Le pouvoir castillan s’est emparé de tous les leviers de commande. Réduit à l’espace privé, l’usage de la langue catalane fut persécuté au point que les quelques intellectuels ralliés au franquisme prirent leurs distances avec le régime. Tout cela est ancré dans les mémoires et il n’est pas surprenant que les prétentions centralisatrices de l’Etat espagnol rappellent les heures noires.

On sait comment les espoirs des vaincus de la guerre civile furent déçus. Le régime franquiste n’a pas suivi dans la tombe ceux de Hitler et de Mussolini : frappé d’ostracisme, replié dans l’autarcie mais toujours là. Avec la guerre froide le Caudillo, autodésigné « sentinelle de l’Occident », devint un allié toujours peu présentable mais sûr pour le prétendu monde libre. Dès 1948 plusieurs pays, dont la France, multiplient les ouvertures diplomatiques et économiques. 1953 est à la fois l’année du concordat avec le Vatican et celle du pacte de Madrid permettant l’installation de quatre bases militaires US.

L’Espagne sort alors de l’isolationnisme et bénéficie des crédits du plan Marshall. Elle connaît un développement industriel mais la croissance doit beaucoup au tourisme de masse et à la construction immobilière, avec un décalage important entre l’aménagement des côtes et le sous-équipement de l’arrière-pays. Quinze ans après la victoire fasciste, des vagues de grèves mettent en cause les salaires plombés par l’inflation et les mauvaises conditions de la vie quotidienne.

 

La transition « pactée » et son coût politique

On l’ignore souvent mais du vivant de Franco, l’Espagne était un royaume dont le Caudillo ne faisait que conserver les clés.2 Il lui appartenait de désigner le roi qui les récupèrerait, ce qu’il fit en 1969, contre l’avis des vieux phalangistes mais avec l’appui des ministres « modernistes » issus de l’Opus Dei3 qui souhaitaient une ouverture économique et politique. Pour eux le jeune Juan Carlos était l’homme de la situation. De fait le prince, qui avait pourtant juré fidélité aux principes du Movimiento (le parti unique franquiste), répondit à leurs attentes et à celles des capitalistes espagnols qui lorgnaient vers l’Europe du Marché commun.
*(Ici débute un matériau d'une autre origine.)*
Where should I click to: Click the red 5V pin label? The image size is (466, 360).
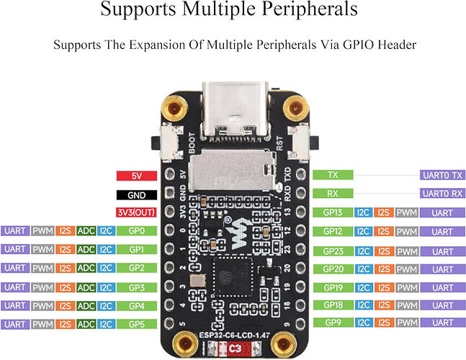(137, 176)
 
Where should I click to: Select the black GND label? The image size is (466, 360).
(137, 195)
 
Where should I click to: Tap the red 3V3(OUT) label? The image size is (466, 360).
(136, 212)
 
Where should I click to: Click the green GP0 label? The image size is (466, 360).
(137, 231)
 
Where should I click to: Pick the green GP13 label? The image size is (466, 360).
(333, 212)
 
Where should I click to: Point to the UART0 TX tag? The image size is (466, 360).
(442, 175)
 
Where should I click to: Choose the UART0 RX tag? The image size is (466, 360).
(442, 194)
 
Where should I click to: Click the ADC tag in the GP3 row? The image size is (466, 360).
(86, 287)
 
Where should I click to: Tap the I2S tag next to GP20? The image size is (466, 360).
(384, 269)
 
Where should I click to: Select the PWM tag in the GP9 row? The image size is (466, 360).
(407, 323)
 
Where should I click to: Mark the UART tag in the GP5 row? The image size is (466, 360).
(15, 324)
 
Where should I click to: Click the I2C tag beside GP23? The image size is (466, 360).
(363, 251)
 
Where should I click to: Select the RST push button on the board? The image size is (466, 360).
(303, 143)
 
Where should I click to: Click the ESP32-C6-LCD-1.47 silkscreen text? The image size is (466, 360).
(235, 336)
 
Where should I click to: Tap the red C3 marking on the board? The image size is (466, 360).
(235, 348)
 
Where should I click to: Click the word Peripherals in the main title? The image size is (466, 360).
(310, 9)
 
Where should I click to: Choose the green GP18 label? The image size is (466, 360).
(333, 305)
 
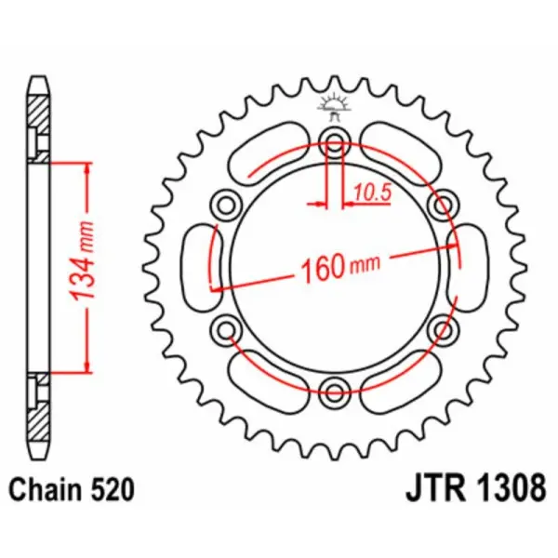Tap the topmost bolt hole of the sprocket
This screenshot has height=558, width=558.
(x=335, y=141)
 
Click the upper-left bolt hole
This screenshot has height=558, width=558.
(x=225, y=203)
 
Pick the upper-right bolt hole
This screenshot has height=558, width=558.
(x=444, y=203)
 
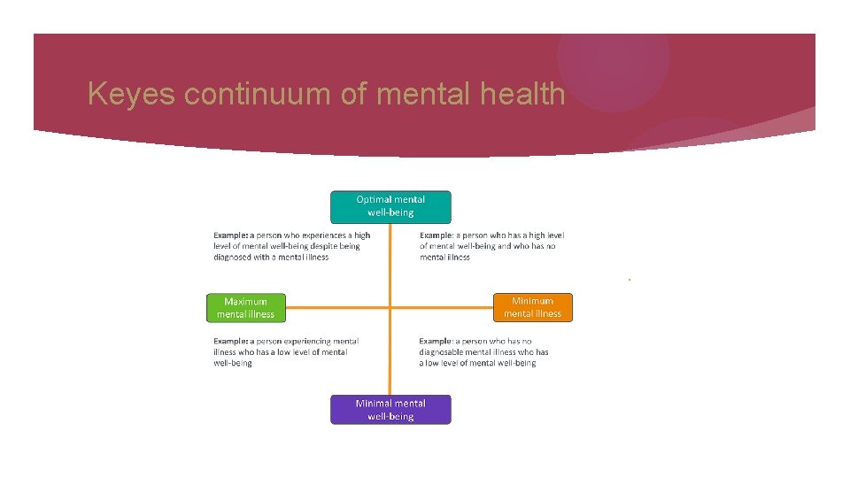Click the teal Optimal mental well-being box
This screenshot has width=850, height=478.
[390, 206]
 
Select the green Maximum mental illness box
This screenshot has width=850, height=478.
[246, 308]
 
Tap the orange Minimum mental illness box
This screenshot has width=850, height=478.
[532, 307]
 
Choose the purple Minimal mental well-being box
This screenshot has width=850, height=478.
[390, 410]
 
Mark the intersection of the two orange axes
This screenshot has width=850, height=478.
[390, 308]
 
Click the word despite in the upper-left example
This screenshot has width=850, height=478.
[321, 246]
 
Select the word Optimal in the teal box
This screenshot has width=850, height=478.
[372, 200]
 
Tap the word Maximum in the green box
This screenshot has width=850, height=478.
[245, 302]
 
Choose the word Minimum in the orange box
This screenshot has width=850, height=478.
[532, 301]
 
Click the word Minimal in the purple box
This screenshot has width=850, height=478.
[372, 404]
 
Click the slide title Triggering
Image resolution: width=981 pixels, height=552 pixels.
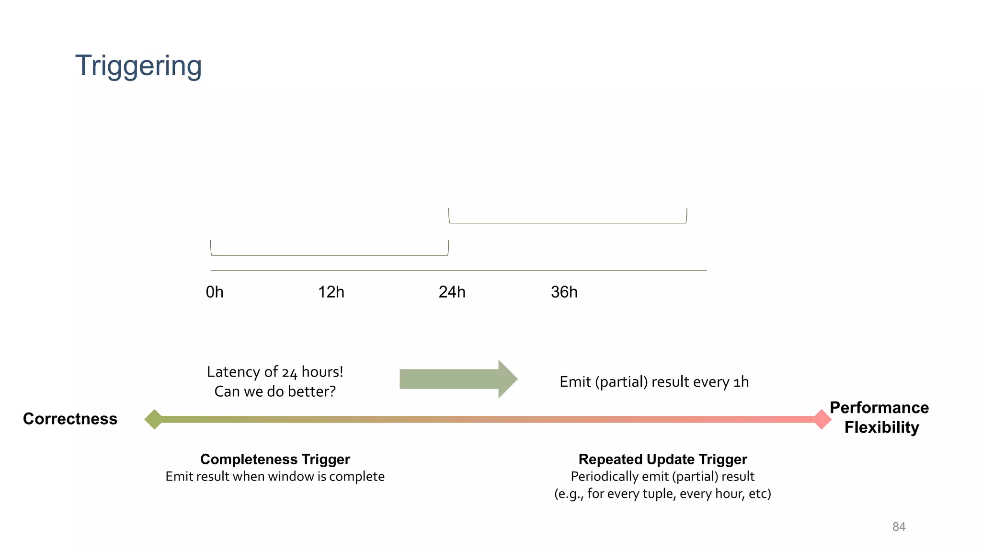pos(138,66)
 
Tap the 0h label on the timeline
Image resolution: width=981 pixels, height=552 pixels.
pos(215,292)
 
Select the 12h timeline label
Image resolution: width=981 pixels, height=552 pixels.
pos(331,292)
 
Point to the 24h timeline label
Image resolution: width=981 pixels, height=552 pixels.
pos(452,292)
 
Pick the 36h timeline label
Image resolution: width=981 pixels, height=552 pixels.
pos(564,292)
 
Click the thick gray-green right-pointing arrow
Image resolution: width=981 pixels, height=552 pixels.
pos(458,379)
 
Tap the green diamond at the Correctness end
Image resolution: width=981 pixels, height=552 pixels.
pos(154,419)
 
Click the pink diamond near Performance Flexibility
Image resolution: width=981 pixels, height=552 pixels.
pos(822,419)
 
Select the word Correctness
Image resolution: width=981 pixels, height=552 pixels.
pos(70,419)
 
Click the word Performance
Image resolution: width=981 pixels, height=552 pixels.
pos(879,407)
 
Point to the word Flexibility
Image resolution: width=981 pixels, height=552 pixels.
pos(881,427)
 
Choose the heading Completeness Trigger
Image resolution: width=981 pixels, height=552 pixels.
pos(275,459)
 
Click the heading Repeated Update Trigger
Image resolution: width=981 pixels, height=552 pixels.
pos(662,459)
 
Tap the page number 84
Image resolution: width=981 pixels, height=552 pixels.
pos(899,527)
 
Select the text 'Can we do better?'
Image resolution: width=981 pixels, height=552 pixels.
pos(275,391)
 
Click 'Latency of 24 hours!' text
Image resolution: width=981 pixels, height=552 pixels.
pos(275,372)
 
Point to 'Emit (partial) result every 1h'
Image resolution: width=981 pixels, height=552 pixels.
pos(654,382)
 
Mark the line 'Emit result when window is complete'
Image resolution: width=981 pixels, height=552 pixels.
pos(275,476)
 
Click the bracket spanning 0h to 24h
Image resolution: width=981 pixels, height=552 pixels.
pos(330,254)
La « transition démocratique » n’a pas commencé à la mort du dictateur, le 20 novembre 1975 ; Juan Carlos commença son règne en reconduisant Arias Navarro, le dernier chef du gouvernement franquiste, avec une équipe largement ouverte aux entrepreneurs liés à la Santa Mafia mais une administration, une police, une justice et une armée intactes. Adolfo Suarez4 fut nommé en juillet 1976 alors que se multipliaient les grèves et les manifestations, ainsi que les attentats de ETA. Sa mission : assurer une transmission progressive du pouvoir, des anciennes équipes de la dictature à de nouvelles équipes « démocrates », constituées en fait dans le cadre du régime dans les dernières années précédant la mort de Franco, puis intégrer les courants d’opposition. Il fallait éviter que la colère populaire n’aboutisse au règlement des comptes de la dictature.

Mais pour une transition « pactée », il faut être plusieurs. L’habileté d’Adolfo Suarez, mandaté par le roi, fut d’associer toute la gauche, y compris le Parti communiste espagnol qui avait gagné un espace important dans la résistance ouvrière et populaire, affirmant compter plus de 200 000 militants dans la clandestinité et dirigeant les Commissions ouvrières. Santiago Carrillo répondit présent. En échange de sa légalisation, le PCE accepta la monarchie et son drapeau ainsi que l’oubli des crimes franquistes ! Il le paya cher dans les années qui suivirent, mais il avait puissamment contribué à faire rentrer la classe ouvrière dans le rang, à éviter qu’un déferlement populaire déborde le cadre du nouveau pouvoir royal.

 

La résistance catalane au franquisme

La résistance au franquisme a eu plusieurs visages : celui de la contestation sociale avec les grèves et le développement des syndicats clandestins, comme dans le reste de l’Etat espagnol, et celui lié à la récupération de la culture catalane et du statut d’autonomie. Dès 1951, la population répliqua à la hausse des tarifs des tramways de Barcelone par leur boycott puis leur blocage, avec des manifestations massives et une grève suivie par 300 000 travailleurs, contraignant le pouvoir à reculer et à démettre le gouverneur de la ville. Les communistes furent désignés comme les investigateurs mais les militants catholiques des pastorales ouvrières furent actifs dans le mouvement, manifestant la prise de distance d’une partie de l’Eglise.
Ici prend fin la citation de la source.